On Feb 8, 2014, at 2:52 PM, Iain Duncan <[email protected]> wrote:
> Hi folks, I have a mapper that has an order by clause, and I was hoping to
> get it to work with secondary sorts on the joined tables, wondering if this
> is possible, or if not, how I could add some other kind of more complex
> sorting?
>
> Here's what I hoped would work but didn't:
>
>
> mappers['Membership'] = mapper(Membership, membership_table, properties = {
> 'client': relation(Client, backref=backref('memberships',
> cascade='all, delete, delete-orphan') ),
>
> 'billing_type' : relation(BillingType, backref='memberships'),
> 'membership_type' : relation(MembershipType, backref='memberships'),
> 'orgunit' : relation(Orgunit, backref=backref('memberships',
> cascade='all, delete, delete-orphan') ),
> 'roles_assocs' : relation(MembershipsRolesAssoc, cascade='all,
> delete, delete-orphan', backref='membership') # was 'memberships'
> }, order_by=[membership_table.c.date_end, client_table.c.name_last] )
>
>
> And the error:
> OperationalError: (OperationalError) (1054, "Unknown column
> 'client.name_last' in 'order clause'") 'SELECT membership.id AS
> membership_id, membership.client_id AS membership_client_id,
> membership.orgunit_id AS membership_orgunit_id, membership.date_start AS
> membership_date_start, membership.date_end AS membership_date_end,
> membership.billing_type_id AS membership_billing_type_id,
> membership.membership_type_id AS membership_membership_type_id,
> membership.is_active AS membership_is_active, membership.notes AS
> membership_notes \nFROM membership \nWHERE %s = membership.orgunit_id ORDER
> BY membership.date_end, client.name_last' (21L,)

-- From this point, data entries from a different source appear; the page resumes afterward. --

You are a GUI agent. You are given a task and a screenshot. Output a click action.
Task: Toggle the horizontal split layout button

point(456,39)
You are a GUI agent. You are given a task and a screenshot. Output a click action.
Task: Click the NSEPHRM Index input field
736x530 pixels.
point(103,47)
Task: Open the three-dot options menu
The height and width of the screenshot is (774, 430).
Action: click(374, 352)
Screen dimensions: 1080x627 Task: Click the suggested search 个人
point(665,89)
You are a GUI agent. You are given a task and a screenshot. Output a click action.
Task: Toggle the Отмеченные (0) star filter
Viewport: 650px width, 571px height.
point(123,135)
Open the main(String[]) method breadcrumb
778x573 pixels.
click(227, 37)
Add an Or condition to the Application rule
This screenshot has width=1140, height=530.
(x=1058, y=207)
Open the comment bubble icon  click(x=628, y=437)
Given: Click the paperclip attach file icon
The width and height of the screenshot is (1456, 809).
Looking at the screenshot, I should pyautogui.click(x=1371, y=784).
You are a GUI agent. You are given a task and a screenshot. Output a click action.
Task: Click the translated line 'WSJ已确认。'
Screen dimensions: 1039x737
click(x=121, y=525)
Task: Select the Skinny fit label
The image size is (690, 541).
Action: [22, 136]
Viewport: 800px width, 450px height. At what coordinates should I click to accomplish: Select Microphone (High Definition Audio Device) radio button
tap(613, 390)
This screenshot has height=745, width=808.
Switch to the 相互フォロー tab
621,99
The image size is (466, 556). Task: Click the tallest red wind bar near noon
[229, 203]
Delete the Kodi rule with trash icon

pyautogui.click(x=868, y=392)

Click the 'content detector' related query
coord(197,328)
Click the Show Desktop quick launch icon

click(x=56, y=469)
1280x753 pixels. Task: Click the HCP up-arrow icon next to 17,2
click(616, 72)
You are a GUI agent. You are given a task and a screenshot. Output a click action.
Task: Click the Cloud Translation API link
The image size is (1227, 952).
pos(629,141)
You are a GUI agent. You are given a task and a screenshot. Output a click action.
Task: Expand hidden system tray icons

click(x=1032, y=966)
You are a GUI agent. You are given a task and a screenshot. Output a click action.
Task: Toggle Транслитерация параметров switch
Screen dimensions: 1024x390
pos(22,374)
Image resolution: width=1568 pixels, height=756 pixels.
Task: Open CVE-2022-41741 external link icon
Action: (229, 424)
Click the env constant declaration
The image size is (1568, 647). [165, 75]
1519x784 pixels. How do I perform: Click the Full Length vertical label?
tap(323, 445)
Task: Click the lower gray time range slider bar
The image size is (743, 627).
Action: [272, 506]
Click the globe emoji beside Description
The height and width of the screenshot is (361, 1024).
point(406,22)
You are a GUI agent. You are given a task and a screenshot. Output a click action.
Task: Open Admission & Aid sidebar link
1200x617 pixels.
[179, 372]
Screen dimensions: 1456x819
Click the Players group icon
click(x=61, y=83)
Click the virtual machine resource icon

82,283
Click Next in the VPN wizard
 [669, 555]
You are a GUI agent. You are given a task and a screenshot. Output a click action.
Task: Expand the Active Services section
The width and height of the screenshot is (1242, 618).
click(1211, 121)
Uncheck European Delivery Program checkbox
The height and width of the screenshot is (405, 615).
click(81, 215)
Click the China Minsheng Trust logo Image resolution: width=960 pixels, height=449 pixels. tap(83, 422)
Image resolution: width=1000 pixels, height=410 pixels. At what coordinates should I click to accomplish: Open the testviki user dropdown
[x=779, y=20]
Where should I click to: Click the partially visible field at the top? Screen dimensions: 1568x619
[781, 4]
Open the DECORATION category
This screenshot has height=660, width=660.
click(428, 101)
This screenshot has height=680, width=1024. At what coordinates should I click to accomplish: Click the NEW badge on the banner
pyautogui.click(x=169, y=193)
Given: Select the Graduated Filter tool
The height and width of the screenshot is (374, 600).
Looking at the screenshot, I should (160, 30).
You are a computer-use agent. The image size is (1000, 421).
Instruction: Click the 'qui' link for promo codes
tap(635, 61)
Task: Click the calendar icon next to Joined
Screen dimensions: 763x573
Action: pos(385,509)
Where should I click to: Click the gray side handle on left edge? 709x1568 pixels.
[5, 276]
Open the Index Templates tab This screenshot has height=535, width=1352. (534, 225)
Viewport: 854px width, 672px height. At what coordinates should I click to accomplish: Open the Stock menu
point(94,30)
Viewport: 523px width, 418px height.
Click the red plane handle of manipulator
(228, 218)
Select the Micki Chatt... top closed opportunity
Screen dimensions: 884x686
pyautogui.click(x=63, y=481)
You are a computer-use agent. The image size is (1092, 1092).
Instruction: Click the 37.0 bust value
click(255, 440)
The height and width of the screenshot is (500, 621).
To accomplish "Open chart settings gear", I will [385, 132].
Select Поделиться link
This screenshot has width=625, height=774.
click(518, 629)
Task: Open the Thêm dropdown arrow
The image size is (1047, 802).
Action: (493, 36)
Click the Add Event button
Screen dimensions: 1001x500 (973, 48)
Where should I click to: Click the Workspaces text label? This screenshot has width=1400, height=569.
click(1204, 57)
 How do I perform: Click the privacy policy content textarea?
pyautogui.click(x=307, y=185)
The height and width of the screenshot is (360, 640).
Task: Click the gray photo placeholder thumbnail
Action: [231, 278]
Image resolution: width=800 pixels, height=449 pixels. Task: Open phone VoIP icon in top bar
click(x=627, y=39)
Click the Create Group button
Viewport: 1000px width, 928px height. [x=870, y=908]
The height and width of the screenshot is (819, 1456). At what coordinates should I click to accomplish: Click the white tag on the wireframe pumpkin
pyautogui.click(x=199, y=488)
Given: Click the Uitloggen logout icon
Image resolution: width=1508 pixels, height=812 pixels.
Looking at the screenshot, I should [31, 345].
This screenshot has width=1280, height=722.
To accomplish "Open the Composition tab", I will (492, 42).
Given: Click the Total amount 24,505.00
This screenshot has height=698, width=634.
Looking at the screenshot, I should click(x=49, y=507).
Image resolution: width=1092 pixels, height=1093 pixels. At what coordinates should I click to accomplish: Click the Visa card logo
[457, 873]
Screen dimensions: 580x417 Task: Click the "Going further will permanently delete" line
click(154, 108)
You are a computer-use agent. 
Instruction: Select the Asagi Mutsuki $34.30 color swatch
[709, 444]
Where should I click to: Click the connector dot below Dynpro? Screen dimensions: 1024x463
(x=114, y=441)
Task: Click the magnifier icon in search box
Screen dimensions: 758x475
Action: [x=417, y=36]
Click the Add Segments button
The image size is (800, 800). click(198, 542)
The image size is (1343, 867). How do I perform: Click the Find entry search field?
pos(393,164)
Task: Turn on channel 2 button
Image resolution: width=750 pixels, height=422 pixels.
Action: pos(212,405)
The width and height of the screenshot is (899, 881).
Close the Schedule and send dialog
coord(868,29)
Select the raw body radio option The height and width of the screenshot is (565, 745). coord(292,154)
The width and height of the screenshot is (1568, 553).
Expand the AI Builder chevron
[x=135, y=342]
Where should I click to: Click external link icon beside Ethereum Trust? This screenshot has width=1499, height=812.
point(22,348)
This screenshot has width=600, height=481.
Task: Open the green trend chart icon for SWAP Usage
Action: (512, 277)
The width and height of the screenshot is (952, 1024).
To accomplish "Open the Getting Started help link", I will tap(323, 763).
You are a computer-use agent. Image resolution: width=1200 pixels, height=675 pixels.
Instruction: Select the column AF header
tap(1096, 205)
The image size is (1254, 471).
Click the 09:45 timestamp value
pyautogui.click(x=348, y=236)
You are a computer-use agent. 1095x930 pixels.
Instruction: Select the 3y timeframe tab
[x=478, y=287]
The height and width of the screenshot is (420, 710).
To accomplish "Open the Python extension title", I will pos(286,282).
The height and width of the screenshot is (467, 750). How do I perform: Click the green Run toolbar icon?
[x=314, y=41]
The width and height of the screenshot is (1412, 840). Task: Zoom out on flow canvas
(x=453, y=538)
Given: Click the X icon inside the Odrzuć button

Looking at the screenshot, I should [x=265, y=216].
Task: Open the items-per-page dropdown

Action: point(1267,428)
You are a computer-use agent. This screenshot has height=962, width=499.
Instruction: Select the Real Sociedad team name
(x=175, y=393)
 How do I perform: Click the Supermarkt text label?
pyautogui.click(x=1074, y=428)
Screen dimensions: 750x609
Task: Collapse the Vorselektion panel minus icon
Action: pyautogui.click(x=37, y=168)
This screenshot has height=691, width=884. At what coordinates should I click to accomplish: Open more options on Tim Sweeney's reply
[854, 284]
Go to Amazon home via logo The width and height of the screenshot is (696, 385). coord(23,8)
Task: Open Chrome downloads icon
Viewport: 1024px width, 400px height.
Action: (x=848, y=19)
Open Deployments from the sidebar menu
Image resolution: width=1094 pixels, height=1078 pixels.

You’d need to configure a more complex relationship that includes the
membership_table as well as the client_table in the “primaryjoin” condition.
Some examples on how these more complex primaryjoins can be configured is at
http://docs.sqlalchemy.org/en/rel_0_9/orm/relationships.html#composite-secondary-joins
and
http://docs.sqlalchemy.org/en/rel_0_9/orm/relationships.html#relationship-to-non-primary-mapper.
These techniques can be used in older SQLAlchemy versions also though there
are more configurational quirks involved.
I can’t give more specifics with the info given since it’s not clear here how
“client_table” relates to the MembershipRolesAssoc class, and actually it’s not
clear either how “membership_table” is a target of this relation unless this is
some kind of self-referential relationship.